July 31, 2007

Drop Deadline

It's looking more and more like the trade deadline will come and go without any moves from the Nationals front office, and I'm getting more and more okay with that. With Belliard and Young under long-term contracts the team's most attractive trading chips are reliever Jon Rauch, closer Chad Cordero and outfielder Ryan Church. All are young (or young-ish) none are on the cusp of free agency, and only the Chief makes anything like big money.

The Nationals are not the San Francisco Giants. They don't have a pressing need to get younger for the sake of getting younger. Trading guys in their mid-to-late 20s for guys in their early 20s just because the latter are prospects is every bit as dumb as holding on to guys in their mid-to-late 30s just because they are established vets. (Hi Dmitri!) The whole point of the operation has to be to get better. Judging by the deadline deals completed so far, if your name isn't Mark Teixeira, you're not netting big league ready prospects in a trade. If the Nats aren't being offered prospects with higher ceilings than the guys we already have, then no move is the right move.

A Big, Fat Payday

I guess Trader Jim is under the impression that July 31st, in addition to being the non-waiver trade deadline, is the "sign all your hefty infielders to multi-year contract extensions" deadline. Apparently Trader Jim is also under the impression that the National League will be adopting the DH next season. But believe it or not, that's the end of the snarky cynicism for this post. The knee-jerk reaction will be to say that this is another Bonehead Bowden move, Cristian Guzman Redux. I just can't get behind that this time.

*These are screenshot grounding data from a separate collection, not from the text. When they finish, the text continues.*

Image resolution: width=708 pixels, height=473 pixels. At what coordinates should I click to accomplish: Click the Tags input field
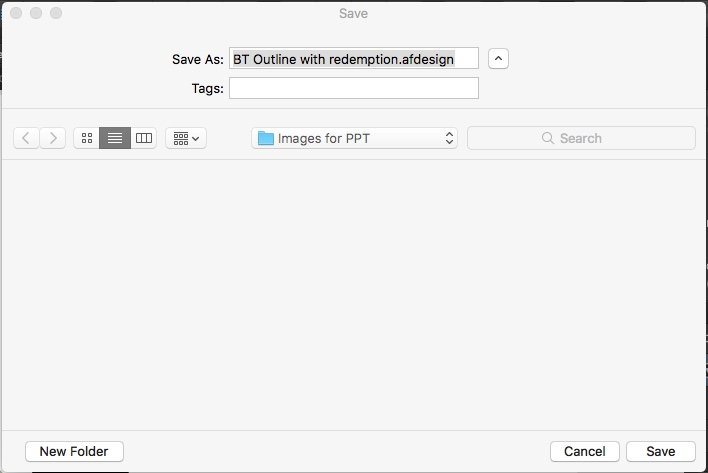(x=354, y=88)
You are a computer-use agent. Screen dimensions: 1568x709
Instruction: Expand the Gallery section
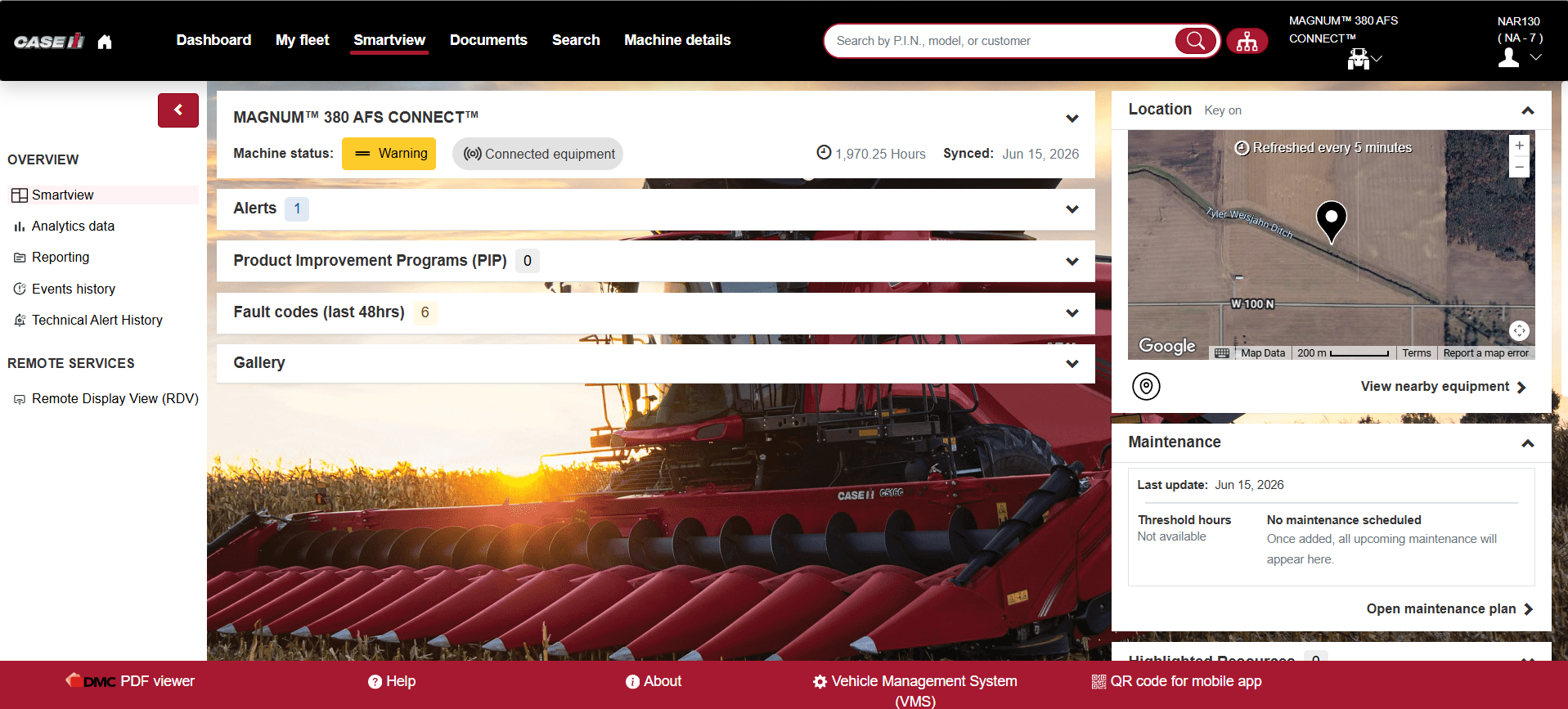[1072, 364]
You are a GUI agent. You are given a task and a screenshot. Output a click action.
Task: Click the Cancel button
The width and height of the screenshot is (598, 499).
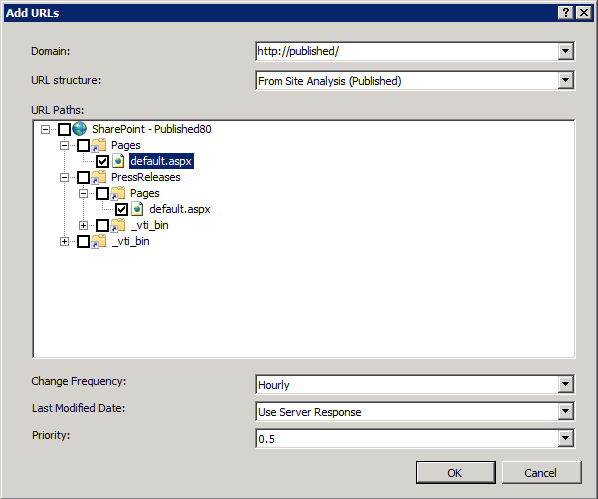pyautogui.click(x=542, y=473)
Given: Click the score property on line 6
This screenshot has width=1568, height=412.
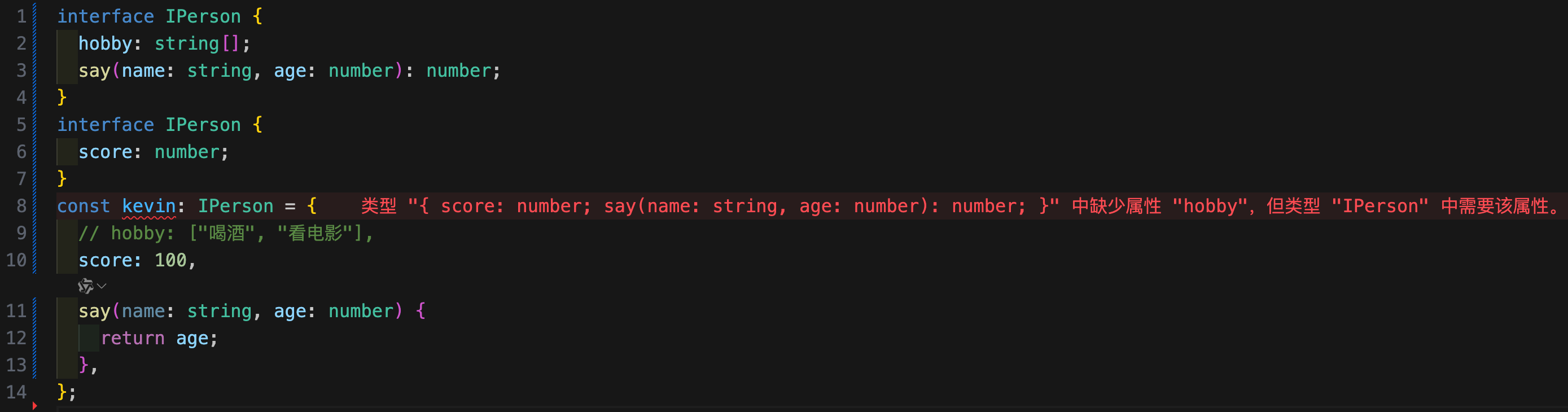Looking at the screenshot, I should [x=106, y=152].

I don't hate this contract. I don't love it either; 1-yr/$4M or 2-yrs/$6M and I'd like it a whole lot more. Still, the longer I think about it, the less terrible it seems. And here are those thoughts, in no particular order:

  • Dmitri was a scrap heap find, but that's not the same thing as saying he was a scrap heap player. We got him at a discount because he had personal and professional issues, but the available evidence suggests he's worked through those. And if you can tie some of his physical decline to his previously untreated diabetes, then maybe this bounce back season isn't an isolated one year wonder.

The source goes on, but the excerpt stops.